Record list =>
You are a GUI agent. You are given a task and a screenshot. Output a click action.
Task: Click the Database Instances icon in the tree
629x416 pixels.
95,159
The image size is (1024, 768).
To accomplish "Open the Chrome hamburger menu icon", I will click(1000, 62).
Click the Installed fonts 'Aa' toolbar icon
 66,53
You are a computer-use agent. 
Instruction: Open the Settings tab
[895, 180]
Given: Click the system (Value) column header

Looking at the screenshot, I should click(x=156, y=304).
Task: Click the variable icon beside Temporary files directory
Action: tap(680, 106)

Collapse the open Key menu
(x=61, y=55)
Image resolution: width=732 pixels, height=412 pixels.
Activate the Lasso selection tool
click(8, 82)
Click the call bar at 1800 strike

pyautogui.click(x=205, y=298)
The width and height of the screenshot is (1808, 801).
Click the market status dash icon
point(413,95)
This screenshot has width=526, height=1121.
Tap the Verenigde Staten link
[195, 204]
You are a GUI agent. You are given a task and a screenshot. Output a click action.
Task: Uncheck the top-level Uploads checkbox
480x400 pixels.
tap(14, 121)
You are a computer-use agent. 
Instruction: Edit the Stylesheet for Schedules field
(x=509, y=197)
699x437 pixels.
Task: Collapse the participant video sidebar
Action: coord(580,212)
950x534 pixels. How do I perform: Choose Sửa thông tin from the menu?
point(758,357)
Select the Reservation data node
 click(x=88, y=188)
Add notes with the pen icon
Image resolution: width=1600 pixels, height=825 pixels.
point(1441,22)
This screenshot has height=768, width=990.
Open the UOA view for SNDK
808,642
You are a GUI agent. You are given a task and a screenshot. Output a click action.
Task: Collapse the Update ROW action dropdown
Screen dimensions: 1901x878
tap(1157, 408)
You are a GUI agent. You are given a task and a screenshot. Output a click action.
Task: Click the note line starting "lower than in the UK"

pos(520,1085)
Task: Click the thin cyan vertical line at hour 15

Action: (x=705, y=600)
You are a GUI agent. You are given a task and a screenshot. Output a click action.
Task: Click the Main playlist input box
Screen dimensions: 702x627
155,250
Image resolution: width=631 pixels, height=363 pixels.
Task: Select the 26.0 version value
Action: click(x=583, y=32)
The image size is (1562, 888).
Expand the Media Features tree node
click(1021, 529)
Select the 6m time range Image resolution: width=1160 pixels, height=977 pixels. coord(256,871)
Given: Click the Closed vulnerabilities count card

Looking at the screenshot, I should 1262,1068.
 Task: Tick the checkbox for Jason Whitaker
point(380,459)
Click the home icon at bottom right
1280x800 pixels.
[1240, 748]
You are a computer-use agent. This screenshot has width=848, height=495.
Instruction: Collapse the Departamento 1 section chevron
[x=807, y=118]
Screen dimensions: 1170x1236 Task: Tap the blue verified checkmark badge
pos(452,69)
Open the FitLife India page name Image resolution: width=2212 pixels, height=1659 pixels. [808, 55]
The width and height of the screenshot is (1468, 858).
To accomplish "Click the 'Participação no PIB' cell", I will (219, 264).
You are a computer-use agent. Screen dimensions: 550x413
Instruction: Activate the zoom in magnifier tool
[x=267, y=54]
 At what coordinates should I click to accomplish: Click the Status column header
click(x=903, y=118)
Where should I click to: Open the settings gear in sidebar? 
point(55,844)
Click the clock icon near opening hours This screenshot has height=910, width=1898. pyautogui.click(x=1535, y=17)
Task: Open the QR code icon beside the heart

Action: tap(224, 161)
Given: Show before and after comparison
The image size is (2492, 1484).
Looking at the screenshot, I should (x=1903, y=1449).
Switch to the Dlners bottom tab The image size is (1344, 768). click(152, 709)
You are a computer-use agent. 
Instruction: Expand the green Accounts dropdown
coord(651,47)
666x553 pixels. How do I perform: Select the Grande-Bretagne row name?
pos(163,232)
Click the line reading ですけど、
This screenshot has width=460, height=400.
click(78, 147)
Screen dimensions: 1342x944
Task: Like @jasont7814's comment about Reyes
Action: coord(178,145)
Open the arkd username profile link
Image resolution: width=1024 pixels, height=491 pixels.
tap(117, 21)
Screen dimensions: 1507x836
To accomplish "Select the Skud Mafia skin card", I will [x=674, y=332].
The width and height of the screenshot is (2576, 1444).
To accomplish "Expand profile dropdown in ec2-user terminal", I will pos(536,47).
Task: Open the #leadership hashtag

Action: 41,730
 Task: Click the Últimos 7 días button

What needs to be done =>
Pull out each line in the records above that contains the word "column", and copy those lines in full.

Worked answer =>
Given: Click the system (Value) column header
 At what coordinates should I click to accomplish: Click the Status column header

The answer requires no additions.